The objective of this study is to investigate and assess the use of in situ deposit nanosilver (nAg2O) or nanocopper oxides (nCuO) into nonwoven polyester fabric (NWPF) as a safe and effective antibacterial filter of pollution from domestic wastewater. The bactericidal effect of both nAg2O and nCuO was examined against Gram-negative bacteria (Escherichia coli, Salmonella typhi) and Gram-positive bacteria (Enterococcus faecalis, Staphylococcus aureus) using agar diffusion disk method. In addition, the capability of nAg2O and nCuO as disinfectants for secondary treated domestic wastewater was investigated as a case study. Transmission electron microscope (TEM) confirmed the formation of nAg2O and nCuO particles with average particle sizes of 15 and 41 nm, respectively. Disk diffusion results showed that nAg2O had a higher bactericidal effect than nCuO. Moreover, the disinfection of secondary treated wastewater using 1.27 mg/cm(3) of nAg2O in the nonwoven fabric was capable of hindering 99.6% and 91.7% of total and fecal coliforms within 10 minutes with a residual value of 18 and 15 MPN-index/100 mL, respectively. The residual total and fecal coliform concentrations were far less than that stated in the national and international limits for wastewater reuse in agriculture purpose.

Treatment of municipal wastewater using horizontal flow constructed wetlands in Egypt.

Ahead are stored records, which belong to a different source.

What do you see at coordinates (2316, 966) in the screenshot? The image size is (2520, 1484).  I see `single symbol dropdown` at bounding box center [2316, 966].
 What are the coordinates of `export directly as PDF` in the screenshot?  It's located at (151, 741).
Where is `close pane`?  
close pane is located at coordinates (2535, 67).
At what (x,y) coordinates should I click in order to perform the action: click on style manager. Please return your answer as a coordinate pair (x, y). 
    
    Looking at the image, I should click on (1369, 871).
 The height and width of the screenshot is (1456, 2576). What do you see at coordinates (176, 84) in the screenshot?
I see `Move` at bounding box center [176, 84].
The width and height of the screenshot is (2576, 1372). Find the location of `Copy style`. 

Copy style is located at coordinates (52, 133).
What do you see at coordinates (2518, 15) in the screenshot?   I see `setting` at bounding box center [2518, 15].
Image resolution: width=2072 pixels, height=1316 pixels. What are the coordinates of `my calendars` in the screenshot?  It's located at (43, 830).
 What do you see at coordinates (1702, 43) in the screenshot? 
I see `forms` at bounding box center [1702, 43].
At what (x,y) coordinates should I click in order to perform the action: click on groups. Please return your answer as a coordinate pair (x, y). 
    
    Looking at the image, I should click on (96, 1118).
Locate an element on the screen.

The aim of this study was to evaluate the performance of two pilot horizontal flow constructed wetlands (HFCWs) with and without vegetation. Three types of plants namely Canna, Phragmites australis and Cyprus papyrus were used. The surface area of each plant was 654 m(2). The flow rate was 20 m(3) d(-1) and the organic loading rate range was 1.7-3.4 kg BOD d(-1) with a detention time of 11 days. The results obtained showed that planted HFCW produced high quality effluent in terms of reduction of chemical oxygen demand (COD; 88%), biochemical oxygen demand (BOD; 91%) and total suspended solids (TSS; 92%) as well as nutrient removal. In addition, 4 logs of total coliform were removed from the planted unit compared with only 3 logs in the unplanted one. The phosphate uptake by the plants reached 29, 30.91 and 38.9 g P m(-2) for Canna, Phragmites and Cyprus, respectively, with 60% removal rate in the treated effluent. The nitrogen uptake by the same plants reached 63.1, 49.46 and 82.33 g N m(-2). Although, the unplanted unit proved to be efficient in the removal of COD, BOD and TSS, it lacks efficiency in pathogen and nutrient removal. The reclaimed wastewater, after disinfection, could be reused for non-restricted irrigation purposes.